*** Block opens ***

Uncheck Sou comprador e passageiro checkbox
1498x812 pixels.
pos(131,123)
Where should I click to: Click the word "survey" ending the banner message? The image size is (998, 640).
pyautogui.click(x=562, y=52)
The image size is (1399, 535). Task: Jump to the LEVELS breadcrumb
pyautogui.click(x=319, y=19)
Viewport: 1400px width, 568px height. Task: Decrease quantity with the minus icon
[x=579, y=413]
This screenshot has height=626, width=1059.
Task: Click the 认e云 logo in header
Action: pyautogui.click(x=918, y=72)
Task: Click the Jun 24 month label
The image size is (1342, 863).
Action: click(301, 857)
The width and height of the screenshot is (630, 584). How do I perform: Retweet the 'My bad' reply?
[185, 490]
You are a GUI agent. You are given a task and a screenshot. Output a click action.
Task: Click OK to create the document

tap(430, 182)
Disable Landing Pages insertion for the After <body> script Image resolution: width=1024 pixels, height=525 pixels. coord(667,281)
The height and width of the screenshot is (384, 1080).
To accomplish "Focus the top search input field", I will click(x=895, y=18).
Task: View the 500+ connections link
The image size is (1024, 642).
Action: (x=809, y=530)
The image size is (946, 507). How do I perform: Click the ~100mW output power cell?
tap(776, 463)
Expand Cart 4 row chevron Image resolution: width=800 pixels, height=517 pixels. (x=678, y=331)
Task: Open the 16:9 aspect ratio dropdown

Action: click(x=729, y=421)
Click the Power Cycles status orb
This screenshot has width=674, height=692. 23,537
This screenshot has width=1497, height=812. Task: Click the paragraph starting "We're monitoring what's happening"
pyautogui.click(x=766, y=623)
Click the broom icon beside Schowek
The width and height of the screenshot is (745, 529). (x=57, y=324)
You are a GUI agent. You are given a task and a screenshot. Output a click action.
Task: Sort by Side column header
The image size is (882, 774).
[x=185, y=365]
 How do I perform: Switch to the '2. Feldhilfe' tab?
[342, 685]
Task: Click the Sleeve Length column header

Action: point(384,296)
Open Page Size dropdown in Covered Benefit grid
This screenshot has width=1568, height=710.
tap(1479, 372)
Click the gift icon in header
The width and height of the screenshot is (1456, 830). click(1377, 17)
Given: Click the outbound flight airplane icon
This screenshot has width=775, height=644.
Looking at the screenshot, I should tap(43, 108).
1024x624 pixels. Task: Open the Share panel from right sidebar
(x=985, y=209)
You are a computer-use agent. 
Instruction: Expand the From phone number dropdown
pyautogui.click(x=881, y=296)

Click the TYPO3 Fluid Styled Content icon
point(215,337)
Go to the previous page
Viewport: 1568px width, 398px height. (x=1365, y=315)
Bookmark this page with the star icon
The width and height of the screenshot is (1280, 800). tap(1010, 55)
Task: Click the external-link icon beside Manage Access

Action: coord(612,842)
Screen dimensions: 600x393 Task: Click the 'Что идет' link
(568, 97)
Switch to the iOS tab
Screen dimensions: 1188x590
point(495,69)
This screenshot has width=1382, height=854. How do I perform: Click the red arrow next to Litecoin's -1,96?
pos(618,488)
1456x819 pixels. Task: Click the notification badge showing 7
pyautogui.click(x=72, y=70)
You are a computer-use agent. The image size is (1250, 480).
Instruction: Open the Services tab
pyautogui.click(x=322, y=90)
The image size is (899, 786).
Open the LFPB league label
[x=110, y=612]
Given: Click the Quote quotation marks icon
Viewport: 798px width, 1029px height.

*** Block closes ***

Report each line of the entries where the word "resolution" occurs.

**Written reply**
Disable Landing Pages insertion for the After <body> script Image resolution: width=1024 pixels, height=525 pixels. coord(667,281)
Expand Cart 4 row chevron Image resolution: width=800 pixels, height=517 pixels. (x=678, y=331)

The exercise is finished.